** Data for review follows **
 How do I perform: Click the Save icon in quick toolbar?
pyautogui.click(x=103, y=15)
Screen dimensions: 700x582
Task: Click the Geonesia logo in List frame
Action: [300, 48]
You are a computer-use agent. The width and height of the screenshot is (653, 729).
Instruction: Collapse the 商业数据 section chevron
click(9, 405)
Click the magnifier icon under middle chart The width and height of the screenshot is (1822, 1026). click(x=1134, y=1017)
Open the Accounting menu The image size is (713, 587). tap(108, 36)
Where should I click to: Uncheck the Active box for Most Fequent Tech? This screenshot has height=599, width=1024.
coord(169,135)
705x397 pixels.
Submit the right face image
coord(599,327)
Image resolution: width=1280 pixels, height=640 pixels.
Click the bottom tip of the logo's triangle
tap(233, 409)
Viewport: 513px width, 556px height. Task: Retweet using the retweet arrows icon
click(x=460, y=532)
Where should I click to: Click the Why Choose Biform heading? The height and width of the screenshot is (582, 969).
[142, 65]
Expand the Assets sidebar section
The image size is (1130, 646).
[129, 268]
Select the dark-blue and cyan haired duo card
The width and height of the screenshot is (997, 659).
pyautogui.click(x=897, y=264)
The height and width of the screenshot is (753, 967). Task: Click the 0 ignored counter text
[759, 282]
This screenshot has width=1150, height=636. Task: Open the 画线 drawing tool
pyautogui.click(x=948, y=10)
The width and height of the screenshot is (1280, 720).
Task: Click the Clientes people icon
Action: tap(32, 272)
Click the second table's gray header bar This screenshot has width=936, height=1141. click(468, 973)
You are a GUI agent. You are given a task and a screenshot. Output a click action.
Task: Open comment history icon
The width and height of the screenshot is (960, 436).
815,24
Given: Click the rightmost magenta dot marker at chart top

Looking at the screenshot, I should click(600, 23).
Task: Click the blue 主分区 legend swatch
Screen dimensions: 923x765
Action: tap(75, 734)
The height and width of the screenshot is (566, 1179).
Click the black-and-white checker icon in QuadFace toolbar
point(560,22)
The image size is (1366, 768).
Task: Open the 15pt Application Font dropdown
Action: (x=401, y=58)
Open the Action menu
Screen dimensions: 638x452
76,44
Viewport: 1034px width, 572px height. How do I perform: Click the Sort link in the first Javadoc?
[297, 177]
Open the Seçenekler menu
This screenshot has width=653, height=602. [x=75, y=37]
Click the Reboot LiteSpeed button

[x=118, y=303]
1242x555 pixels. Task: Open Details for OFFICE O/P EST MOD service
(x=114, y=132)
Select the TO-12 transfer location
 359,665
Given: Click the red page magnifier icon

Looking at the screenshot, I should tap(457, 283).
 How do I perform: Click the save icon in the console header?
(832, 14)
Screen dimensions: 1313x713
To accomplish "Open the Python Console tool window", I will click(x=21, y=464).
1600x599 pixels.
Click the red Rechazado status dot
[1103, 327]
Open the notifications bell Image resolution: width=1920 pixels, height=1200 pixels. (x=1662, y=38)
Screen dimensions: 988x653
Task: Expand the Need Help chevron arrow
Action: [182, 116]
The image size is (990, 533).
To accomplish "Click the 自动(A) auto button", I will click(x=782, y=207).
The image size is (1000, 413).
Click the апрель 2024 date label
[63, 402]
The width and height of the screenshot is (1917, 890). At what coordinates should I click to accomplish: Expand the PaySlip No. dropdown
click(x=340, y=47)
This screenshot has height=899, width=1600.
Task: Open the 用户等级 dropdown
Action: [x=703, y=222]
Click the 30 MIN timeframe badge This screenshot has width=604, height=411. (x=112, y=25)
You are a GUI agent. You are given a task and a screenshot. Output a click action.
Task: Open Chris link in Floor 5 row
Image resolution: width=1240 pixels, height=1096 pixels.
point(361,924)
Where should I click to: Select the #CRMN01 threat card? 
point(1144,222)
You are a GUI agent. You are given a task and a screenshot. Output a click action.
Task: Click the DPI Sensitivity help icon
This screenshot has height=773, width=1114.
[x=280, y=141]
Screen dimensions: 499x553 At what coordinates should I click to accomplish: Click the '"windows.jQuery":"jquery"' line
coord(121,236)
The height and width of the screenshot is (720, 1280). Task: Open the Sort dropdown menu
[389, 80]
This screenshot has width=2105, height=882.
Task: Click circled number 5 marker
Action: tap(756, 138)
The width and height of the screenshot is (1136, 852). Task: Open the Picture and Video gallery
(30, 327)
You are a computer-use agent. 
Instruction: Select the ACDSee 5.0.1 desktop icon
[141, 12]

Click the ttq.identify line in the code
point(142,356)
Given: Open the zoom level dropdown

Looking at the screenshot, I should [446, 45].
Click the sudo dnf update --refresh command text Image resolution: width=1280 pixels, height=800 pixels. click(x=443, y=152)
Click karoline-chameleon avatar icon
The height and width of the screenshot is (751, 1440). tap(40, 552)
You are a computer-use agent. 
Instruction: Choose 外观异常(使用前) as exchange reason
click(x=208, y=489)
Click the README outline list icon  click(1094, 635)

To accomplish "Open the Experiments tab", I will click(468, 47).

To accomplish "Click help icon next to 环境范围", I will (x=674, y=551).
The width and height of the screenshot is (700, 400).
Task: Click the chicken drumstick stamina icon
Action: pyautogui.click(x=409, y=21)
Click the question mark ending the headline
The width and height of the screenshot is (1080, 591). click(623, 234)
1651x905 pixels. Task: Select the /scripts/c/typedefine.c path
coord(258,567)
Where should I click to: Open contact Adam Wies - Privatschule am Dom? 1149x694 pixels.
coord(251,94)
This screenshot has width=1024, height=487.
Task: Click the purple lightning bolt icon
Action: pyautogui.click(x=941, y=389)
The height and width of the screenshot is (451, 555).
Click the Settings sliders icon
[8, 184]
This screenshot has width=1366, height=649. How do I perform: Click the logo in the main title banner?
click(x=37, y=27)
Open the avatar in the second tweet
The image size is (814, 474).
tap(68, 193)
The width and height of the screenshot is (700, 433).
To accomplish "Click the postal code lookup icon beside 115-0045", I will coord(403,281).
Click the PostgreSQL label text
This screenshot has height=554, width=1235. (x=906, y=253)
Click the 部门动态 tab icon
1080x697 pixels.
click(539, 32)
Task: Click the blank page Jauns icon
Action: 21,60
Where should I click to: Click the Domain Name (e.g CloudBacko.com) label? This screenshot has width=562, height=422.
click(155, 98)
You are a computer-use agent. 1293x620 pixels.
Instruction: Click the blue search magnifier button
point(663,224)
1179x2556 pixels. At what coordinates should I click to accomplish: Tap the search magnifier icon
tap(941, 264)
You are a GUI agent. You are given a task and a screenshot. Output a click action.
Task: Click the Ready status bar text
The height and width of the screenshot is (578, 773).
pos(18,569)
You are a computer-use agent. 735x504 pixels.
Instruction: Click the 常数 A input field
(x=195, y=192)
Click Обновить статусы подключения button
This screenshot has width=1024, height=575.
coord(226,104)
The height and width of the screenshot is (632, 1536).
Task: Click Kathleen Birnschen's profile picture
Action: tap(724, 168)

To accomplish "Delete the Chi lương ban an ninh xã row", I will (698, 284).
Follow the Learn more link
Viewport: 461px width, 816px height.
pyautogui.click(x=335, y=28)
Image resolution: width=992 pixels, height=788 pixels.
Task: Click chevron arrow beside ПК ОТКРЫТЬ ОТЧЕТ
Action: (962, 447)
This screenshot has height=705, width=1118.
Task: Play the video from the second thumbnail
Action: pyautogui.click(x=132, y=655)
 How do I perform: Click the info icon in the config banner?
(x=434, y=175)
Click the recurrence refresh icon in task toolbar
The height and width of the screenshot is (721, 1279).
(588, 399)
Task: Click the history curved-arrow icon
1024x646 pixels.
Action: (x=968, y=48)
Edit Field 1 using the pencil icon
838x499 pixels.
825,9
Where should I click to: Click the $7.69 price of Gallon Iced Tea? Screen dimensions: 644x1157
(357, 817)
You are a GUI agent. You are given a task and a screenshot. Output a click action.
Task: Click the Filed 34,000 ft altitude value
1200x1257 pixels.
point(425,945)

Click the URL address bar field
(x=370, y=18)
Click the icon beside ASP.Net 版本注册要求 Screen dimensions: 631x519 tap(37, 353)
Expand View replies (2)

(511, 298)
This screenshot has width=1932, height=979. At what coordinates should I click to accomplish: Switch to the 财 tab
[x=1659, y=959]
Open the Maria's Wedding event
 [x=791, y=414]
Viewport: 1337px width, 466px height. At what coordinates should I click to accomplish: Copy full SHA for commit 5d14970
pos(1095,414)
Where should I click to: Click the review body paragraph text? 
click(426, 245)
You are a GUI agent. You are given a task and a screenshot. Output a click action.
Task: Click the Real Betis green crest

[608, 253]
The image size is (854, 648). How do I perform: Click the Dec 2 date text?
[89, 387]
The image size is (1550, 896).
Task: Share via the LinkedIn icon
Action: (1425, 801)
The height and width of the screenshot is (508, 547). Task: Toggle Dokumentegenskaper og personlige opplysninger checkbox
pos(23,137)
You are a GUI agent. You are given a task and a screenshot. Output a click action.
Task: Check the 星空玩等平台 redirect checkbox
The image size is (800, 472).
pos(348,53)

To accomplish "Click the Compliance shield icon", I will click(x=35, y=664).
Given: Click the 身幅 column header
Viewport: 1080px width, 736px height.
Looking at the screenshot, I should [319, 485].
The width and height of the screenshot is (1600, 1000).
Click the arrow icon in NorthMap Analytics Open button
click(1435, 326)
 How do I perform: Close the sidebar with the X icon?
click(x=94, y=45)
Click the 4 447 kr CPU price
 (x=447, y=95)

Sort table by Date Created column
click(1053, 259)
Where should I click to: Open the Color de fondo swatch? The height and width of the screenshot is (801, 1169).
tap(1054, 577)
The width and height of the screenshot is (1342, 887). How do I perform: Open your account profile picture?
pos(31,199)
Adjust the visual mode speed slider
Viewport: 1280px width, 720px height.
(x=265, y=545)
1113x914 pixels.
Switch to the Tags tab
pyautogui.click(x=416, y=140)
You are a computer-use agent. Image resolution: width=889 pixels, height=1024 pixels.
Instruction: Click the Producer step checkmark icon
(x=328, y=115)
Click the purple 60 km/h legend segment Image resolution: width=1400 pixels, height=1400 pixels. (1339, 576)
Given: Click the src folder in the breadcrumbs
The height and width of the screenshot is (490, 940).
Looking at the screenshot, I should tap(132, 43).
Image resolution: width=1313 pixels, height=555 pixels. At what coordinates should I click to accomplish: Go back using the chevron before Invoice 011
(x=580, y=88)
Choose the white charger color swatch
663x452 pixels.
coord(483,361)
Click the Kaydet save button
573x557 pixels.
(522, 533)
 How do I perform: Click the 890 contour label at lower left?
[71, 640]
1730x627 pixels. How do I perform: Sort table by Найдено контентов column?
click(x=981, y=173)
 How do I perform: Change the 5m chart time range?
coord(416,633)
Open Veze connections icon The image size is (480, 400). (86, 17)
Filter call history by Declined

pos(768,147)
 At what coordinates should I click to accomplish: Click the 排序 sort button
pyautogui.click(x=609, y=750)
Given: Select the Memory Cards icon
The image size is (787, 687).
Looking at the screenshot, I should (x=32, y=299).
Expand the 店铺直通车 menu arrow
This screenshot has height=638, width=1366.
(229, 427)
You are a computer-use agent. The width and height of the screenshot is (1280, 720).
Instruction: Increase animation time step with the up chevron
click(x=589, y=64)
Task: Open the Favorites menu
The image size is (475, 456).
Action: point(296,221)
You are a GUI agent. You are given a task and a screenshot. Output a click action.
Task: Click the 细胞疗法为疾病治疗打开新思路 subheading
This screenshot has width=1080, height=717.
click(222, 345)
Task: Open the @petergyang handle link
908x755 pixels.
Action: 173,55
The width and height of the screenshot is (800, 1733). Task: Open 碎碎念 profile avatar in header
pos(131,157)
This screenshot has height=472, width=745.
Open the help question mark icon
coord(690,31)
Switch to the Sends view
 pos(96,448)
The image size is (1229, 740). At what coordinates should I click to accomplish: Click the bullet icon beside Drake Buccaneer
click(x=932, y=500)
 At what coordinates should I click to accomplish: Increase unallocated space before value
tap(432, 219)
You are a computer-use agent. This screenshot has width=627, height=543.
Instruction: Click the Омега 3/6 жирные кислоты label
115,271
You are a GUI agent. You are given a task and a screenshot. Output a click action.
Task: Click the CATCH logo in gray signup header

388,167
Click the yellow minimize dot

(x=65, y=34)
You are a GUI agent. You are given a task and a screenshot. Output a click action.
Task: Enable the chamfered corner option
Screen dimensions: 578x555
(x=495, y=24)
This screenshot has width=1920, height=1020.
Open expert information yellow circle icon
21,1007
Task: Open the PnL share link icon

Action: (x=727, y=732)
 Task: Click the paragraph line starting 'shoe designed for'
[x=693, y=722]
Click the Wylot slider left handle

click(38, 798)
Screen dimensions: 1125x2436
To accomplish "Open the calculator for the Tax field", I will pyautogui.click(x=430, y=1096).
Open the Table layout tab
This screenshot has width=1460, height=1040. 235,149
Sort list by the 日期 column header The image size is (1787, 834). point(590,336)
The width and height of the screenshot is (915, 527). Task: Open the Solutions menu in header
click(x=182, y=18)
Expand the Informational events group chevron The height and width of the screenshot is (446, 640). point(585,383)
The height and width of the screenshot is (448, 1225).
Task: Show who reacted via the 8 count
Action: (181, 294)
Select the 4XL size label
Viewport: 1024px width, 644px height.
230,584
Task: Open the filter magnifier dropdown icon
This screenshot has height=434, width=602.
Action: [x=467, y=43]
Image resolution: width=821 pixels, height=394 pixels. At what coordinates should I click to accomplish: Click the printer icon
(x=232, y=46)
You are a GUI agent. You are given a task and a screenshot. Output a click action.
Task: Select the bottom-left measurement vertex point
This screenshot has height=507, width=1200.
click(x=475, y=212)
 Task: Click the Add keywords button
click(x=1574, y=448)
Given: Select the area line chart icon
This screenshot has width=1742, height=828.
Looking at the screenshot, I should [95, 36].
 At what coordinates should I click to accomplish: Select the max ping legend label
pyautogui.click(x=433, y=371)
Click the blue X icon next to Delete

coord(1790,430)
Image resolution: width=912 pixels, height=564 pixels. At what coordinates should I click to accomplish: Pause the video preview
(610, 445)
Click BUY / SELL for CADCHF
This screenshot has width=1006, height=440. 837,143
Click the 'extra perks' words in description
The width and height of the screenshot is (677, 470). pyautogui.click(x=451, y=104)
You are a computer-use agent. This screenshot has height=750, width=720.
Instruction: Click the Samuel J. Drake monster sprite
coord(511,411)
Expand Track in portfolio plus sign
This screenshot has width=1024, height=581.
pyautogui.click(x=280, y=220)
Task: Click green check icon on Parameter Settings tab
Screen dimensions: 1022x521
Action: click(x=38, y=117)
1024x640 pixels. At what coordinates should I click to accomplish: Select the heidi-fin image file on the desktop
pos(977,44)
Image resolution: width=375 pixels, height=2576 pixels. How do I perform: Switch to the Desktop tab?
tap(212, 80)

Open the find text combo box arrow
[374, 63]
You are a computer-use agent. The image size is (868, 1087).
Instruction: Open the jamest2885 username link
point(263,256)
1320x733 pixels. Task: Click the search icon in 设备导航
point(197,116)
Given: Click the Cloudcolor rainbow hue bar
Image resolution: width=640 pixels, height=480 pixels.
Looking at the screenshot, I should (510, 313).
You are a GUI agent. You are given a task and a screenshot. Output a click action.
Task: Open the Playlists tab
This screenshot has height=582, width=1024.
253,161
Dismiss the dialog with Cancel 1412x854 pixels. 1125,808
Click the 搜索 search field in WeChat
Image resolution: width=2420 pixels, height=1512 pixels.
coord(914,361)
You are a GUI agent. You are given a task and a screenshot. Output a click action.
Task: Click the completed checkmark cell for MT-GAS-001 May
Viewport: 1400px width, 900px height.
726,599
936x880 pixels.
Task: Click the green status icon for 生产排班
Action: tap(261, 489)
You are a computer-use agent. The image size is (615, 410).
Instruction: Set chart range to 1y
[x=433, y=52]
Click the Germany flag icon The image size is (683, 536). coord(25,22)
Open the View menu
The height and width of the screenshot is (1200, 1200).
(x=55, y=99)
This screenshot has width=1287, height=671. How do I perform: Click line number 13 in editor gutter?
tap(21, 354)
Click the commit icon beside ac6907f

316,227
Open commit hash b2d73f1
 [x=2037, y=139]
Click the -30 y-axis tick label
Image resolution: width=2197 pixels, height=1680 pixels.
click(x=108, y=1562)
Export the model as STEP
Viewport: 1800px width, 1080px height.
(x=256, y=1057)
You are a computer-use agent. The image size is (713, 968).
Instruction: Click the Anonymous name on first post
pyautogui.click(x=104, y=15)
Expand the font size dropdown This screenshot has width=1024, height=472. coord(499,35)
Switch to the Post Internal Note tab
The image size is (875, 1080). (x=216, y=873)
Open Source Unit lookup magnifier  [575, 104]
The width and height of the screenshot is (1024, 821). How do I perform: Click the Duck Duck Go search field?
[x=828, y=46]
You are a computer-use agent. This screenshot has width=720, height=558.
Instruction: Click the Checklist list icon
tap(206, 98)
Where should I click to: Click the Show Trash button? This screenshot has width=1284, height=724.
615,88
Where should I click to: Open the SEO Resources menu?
** End of Data for review **
**How to complete this task**
Reproduce exactly the lines above from the line with "Click the black-and-white" to the line with "Task: Open Chris link in Floor 5 row", including both, and add nothing.

**Finished exercise**
Click the black-and-white checker icon in QuadFace toolbar
point(560,22)
The image size is (1366, 768).
Task: Open the 15pt Application Font dropdown
Action: (x=401, y=58)
Open the Action menu
Screen dimensions: 638x452
76,44
Viewport: 1034px width, 572px height. How do I perform: Click the Sort link in the first Javadoc?
[297, 177]
Open the Seçenekler menu
This screenshot has width=653, height=602. [x=75, y=37]
Click the Reboot LiteSpeed button

[x=118, y=303]
1242x555 pixels. Task: Open Details for OFFICE O/P EST MOD service
(x=114, y=132)
Select the TO-12 transfer location
 359,665
Given: Click the red page magnifier icon

Looking at the screenshot, I should tap(457, 283).
 How do I perform: Click the save icon in the console header?
(832, 14)
Screen dimensions: 1313x713
To accomplish "Open the Python Console tool window", I will click(x=21, y=464).
1600x599 pixels.
Click the red Rechazado status dot
[1103, 327]
Open the notifications bell Image resolution: width=1920 pixels, height=1200 pixels. (x=1662, y=38)
Screen dimensions: 988x653
Task: Expand the Need Help chevron arrow
Action: [182, 116]
The image size is (990, 533).
To accomplish "Click the 自动(A) auto button", I will click(x=782, y=207).
The image size is (1000, 413).
Click the апрель 2024 date label
[63, 402]
The width and height of the screenshot is (1917, 890). At what coordinates should I click to accomplish: Expand the PaySlip No. dropdown
click(x=340, y=47)
This screenshot has height=899, width=1600.
Task: Open the 用户等级 dropdown
Action: [x=703, y=222]
Click the 30 MIN timeframe badge This screenshot has width=604, height=411. (x=112, y=25)
You are a GUI agent. You are given a task and a screenshot. Output a click action.
Task: Open Chris link in Floor 5 row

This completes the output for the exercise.